● WRITTEN REQUEST: Collect every line in the records below that contains the string "section", and treat uppercase and lowercase letters as different.

● THE DATA:
=-=-=-=-=

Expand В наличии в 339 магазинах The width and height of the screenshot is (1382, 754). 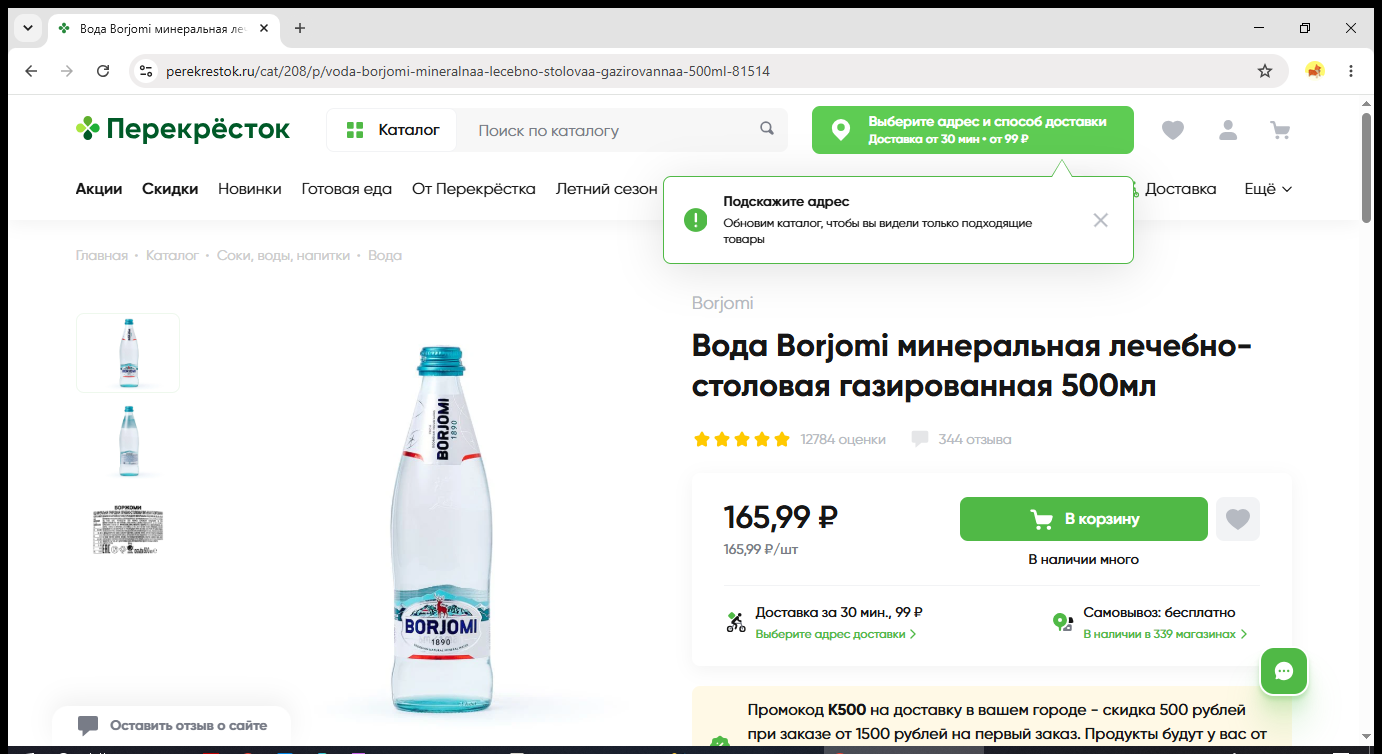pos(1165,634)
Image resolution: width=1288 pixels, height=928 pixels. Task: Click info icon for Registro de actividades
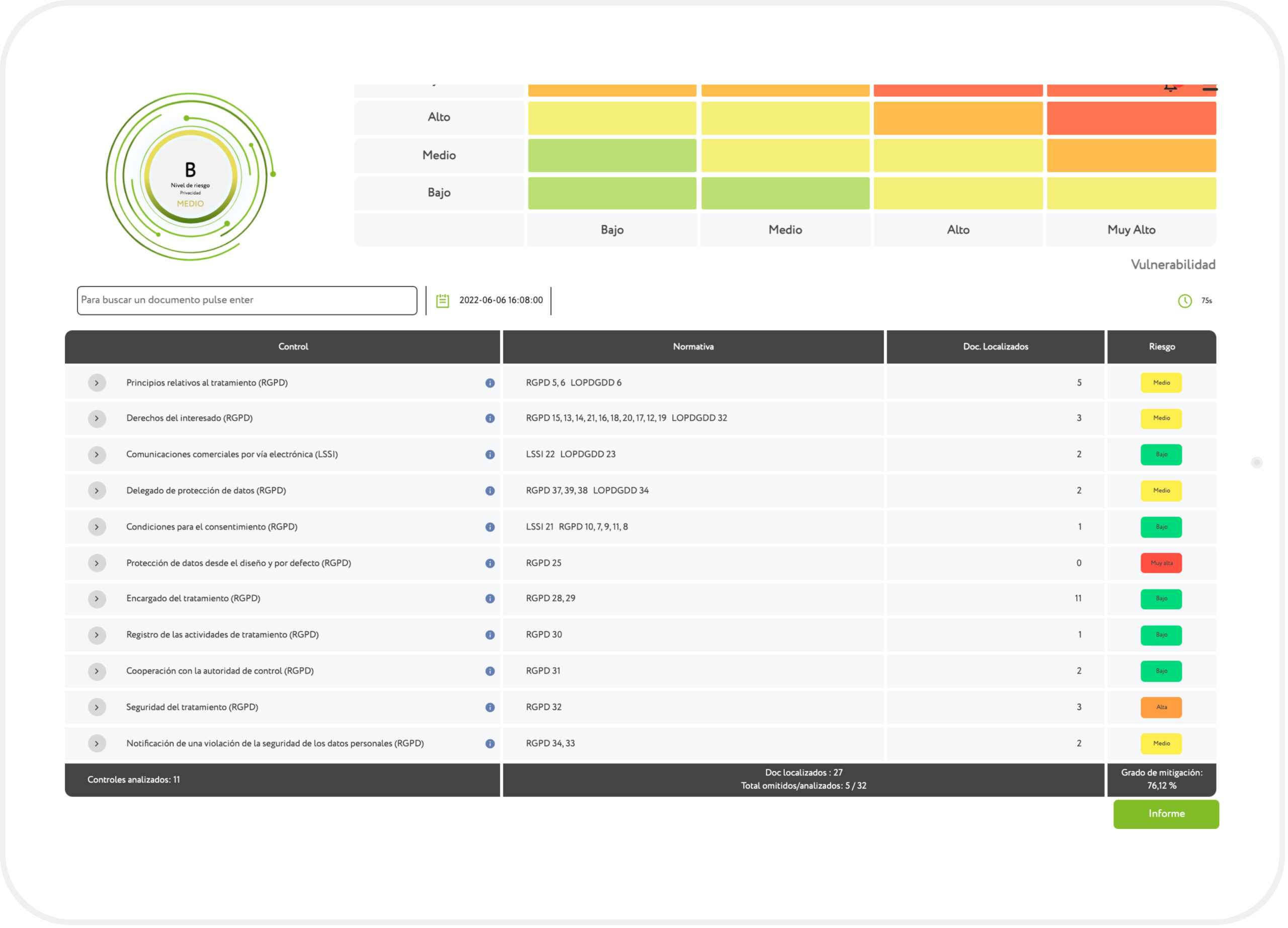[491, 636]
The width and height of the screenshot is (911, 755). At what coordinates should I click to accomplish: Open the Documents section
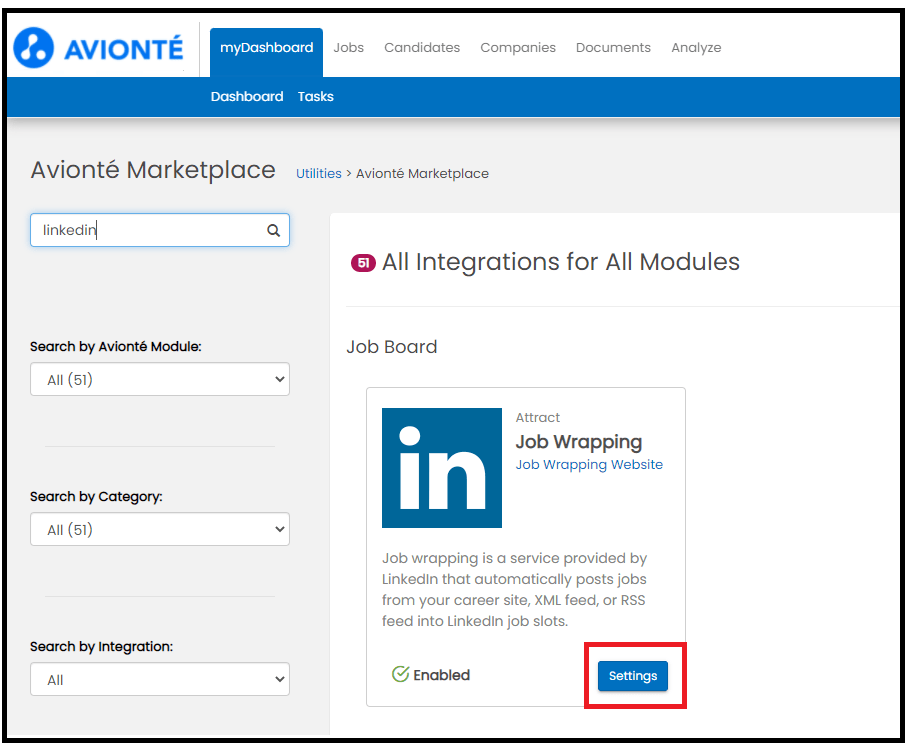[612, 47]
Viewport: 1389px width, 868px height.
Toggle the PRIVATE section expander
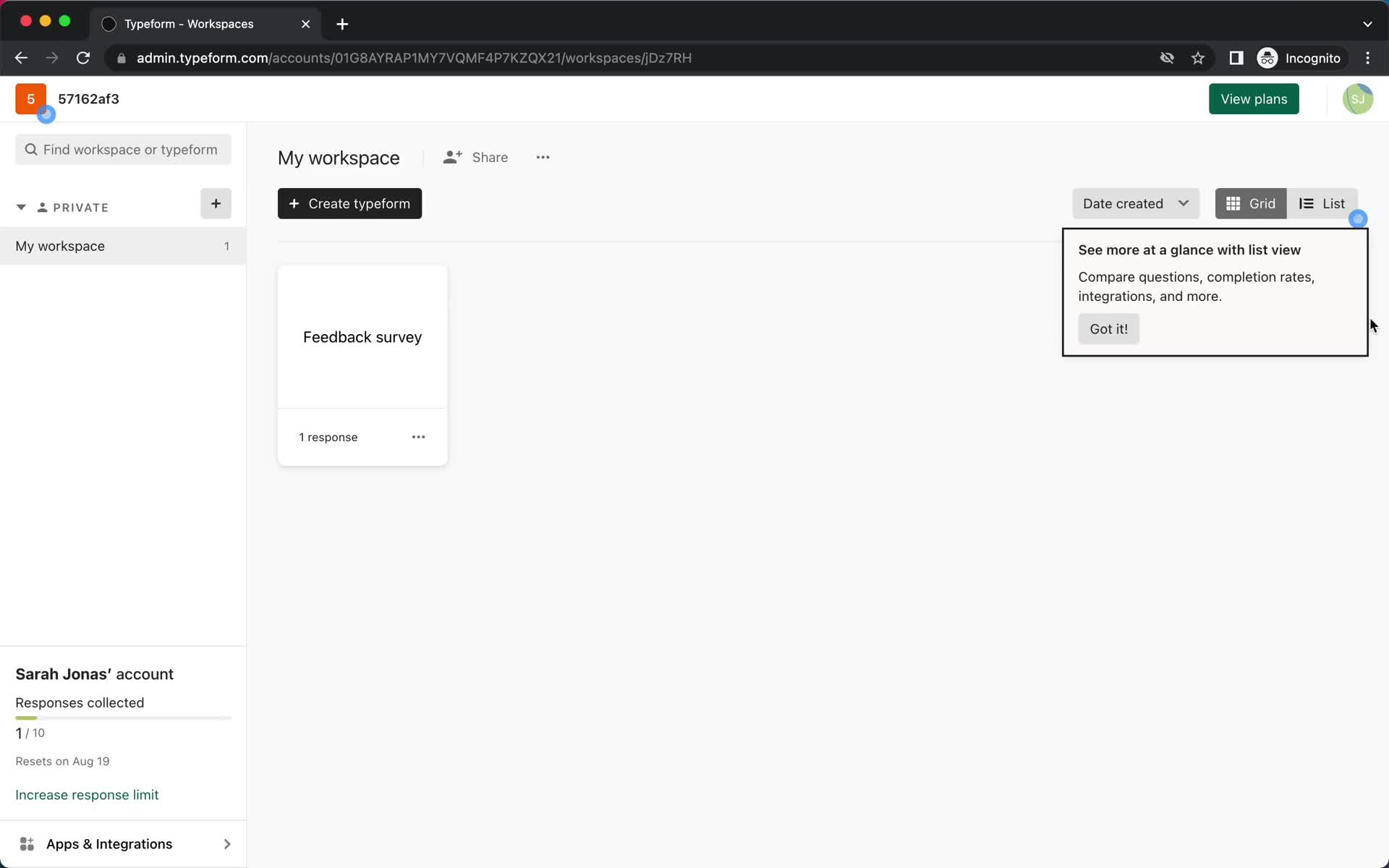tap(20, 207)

=-=-=-=-=

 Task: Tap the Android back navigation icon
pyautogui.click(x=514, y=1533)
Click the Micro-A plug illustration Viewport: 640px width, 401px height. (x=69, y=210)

=-=-=-=-=

● EXPECTED ANSWER:
The width and height of the screenshot is (911, 755). At what coordinates should I click to accomplish: Open the Documents section
Toggle the PRIVATE section expander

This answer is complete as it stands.